Task instructions:
1. Answer these questions using the text on study methods:
(a) At what point in pregnancy did mothers report smoking in the first trimester?
(b) What instrument was used to measure the offspring's standing height?
(c) Which software was used for the statistical analysis?
2. Write the next part of the text on study methods, starting after its final sentence.

Breastfeeding information was collected via questionnaires administered at 4 weeks, 6 months and 15 months. Parity was defined as the number of previous pregnancies that had resulted in a live or stillborn infant collected at 18 weeks gestation. Birthweight was extracted from medical records. Maternal height and weight data were self-reported from a questionnaire administered at 12 weeks gestation; these were used to calculate maternal BMI. Marital status was obtained from antenatal questionnaires and classified as never married, married and widowed, divorced, or separated. Smoking in the first trimester of pregnancy was self-reported by mothers at 18 weeks gestation; responses to smoking any tobacco (cigarettes, cigars, pipes, or other) were grouped as follows: no smoking, < 10 per day, 10–19 per day or greater than 19 per day, and were re-categorised as a dichotomous variable (smoking: yes/no).
Height and fat mass of offspring was measured at clinics at age 9 years. Standing height was measured to the last complete mm using the Harpenden Stadiometer. Fat mass (in kg, less head) was derived from whole body DXA scans performed using a GE Lunar Prodigy (Madison, WI, USA) narrow fan beam densitometer.
Statistical analysis
Statistical analysis was performed using Stata MP 14.2. Linearity of association between aPHV and cardiovascular structure and function in males and females was assessed by comparing fit of models regressing carotid intima-media thickness, left ventricular mass index and relative wall thickness, pulse wave velocity, and systolic blood pressure on fourths of aPHV (treated as a continuous exposure) to models regressing carotid intima-media thickness, left ventricular mass index and relative wall thickness, pulse wave velocity and systolic blood pressure on fourths of aPHV (treated as a categorical exposure); models were then formally compared using a likelihood ratio test. Data on aPHV and all cardiovascular outcomes were normally distributed. We used linear regression to examine the association between aPHV and each measure of cardiac structure and function. All analyses were stratified by sex to examine whether associations of aPHV and each outcome differed for males and females.

Information shown:

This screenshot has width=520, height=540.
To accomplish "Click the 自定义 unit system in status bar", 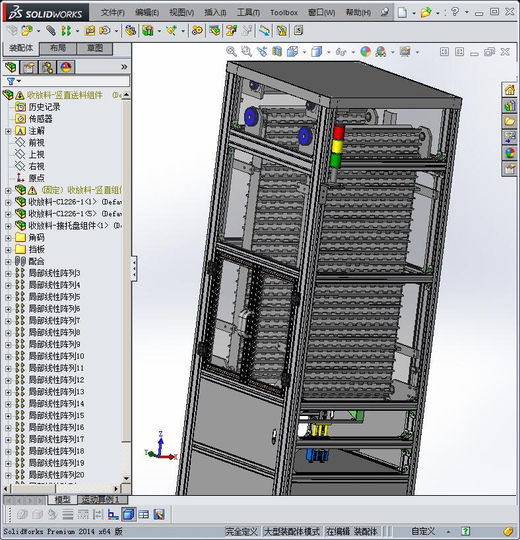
* * *
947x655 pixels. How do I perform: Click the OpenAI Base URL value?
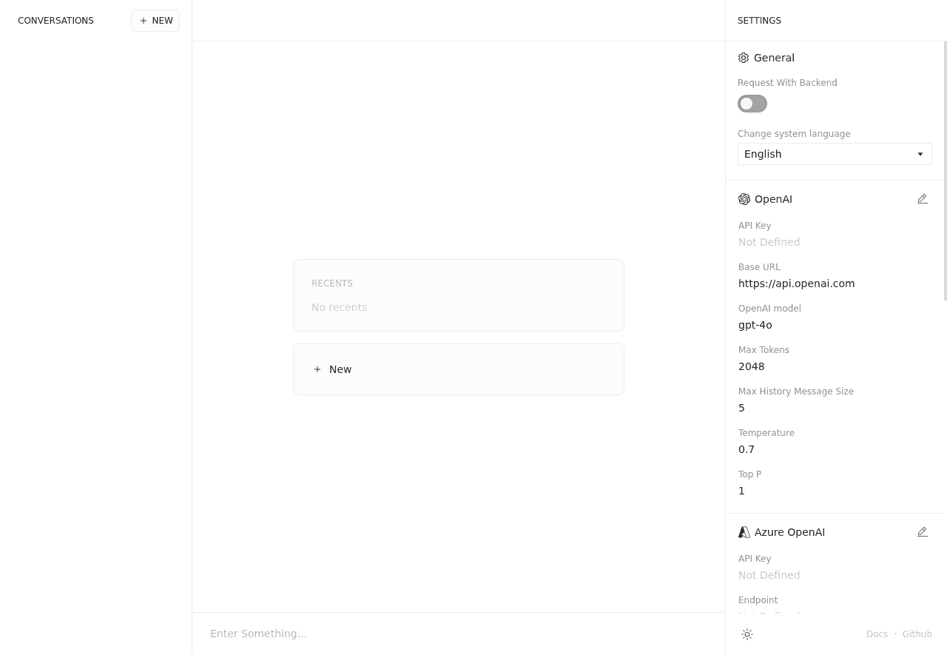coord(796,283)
==
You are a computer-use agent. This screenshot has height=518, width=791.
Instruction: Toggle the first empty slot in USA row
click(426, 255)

Results:
1.
(a) At 18 weeks gestation.
(b) The Harpenden Stadiometer.
(c) Stata MP 14.2.

2.
Dealing with missing data
There were 1197–2193 participants with complete data for aPHV, each outcome and all covariates. Cardiac structure and function were also measured at the 18 year ALSPAC clinic. To increase efficiency and minimise selection bias, we used multivariate multiple imputation to impute missing data on covariates and outcomes in all participants that had a measure of aPHV and had a measure of the outcome at the age 18 year or age 25 year research clinic (
N = 4339 for carotid intima-media thickness,
N = 2752 for left ventricular mass index,
N = 2776 for relative wall thickness,
N = 3964 for pulse wave velocity and
N = 4571 for systolic blood pressure). We carried out 20 cycles of regression switching and generated 20 imputation datasets [
39]. We then examined associations of aPHV and outcomes in these multiple imputed datasets; results are averaged across the results from each of these 20 datasets using Rubin’s rules, taking account of uncertainty in the imputation so that the standard errors for any regression coefficients (used to calculate 95% confidence intervals) take account of uncertainty in the imputations and uncertainty in the estimate [
39]. See Additional file
1: Table S1 for a list of the variables included in the multiple imputation models and how they were entered into the models.
We repeated the main adjusted analysis in the observed dataset, among participants with complete-case data on exposure, outcome and covariates (N = 1199 for carotid intima-media thickness, N = 1197 for left ventricular mass index, N = 1203 for relative wall thickness, N = 1394 for pulse wave velocity and N = 2193 for systolic blood pressure).